DOCUMENT
● ● ● ●
Simon Wren-Lewis is a British economist. He is a professor of economic policy at the Blavatnik School of Government at Oxford University and a Fellow of Merton College.

Education
Wren-Lewis was educated at Latymer Upper School, Hammersmith; Clare College, Cambridge (MA Economics); and Birkbeck College, London (MSc Economics).

Career
Wren-Lewis worked for Her Majesty's Treasury as a budget-team member from 1974 to 1981. From 1976 to 1980, he worked for the National Income Forecasting Team as a senior economic assistant. From 1986 to 1990, he was a Senior Research Officer and Senior Research Fellow at the National Institute of Economic and Social Research.

From 1990 to 1995, Wren-Lewis was chair in macroeconomic modelling at the University of Strathclyde.
● ● ● ●
DATA EXTRACT

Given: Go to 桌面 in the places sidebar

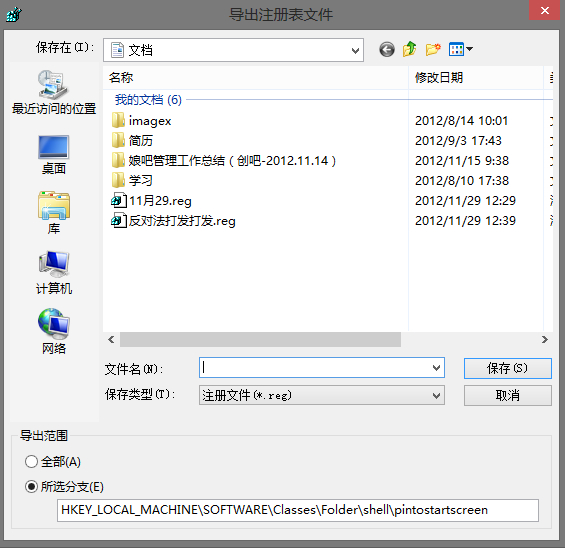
● ● ● ●
LIST OF TASKS
- 1) Name every school or college where the Simon Wren-Lewis biography says he was educated.
- 2) According to the Simon Wren-Lewis biography, during which years was he a budget-team member at Her Majesty's Treasury?
- 3) Quote the Simon Wren-Lewis biography, starting at "Simon Wren-Lewis is" and ending at "of Merton College.".
Use only the Simon Wren-Lewis biography, not the material, for what comes next.

FINAL ANSWERS
- 1) Latymer Upper School, Hammersmith; Clare College, Cambridge; Birkbeck College, London

- 2) From 1974 to 1981.

- 3)
Simon Wren-Lewis is a British economist. He is a professor of economic policy at the Blavatnik School of Government at Oxford University and a Fellow of Merton College.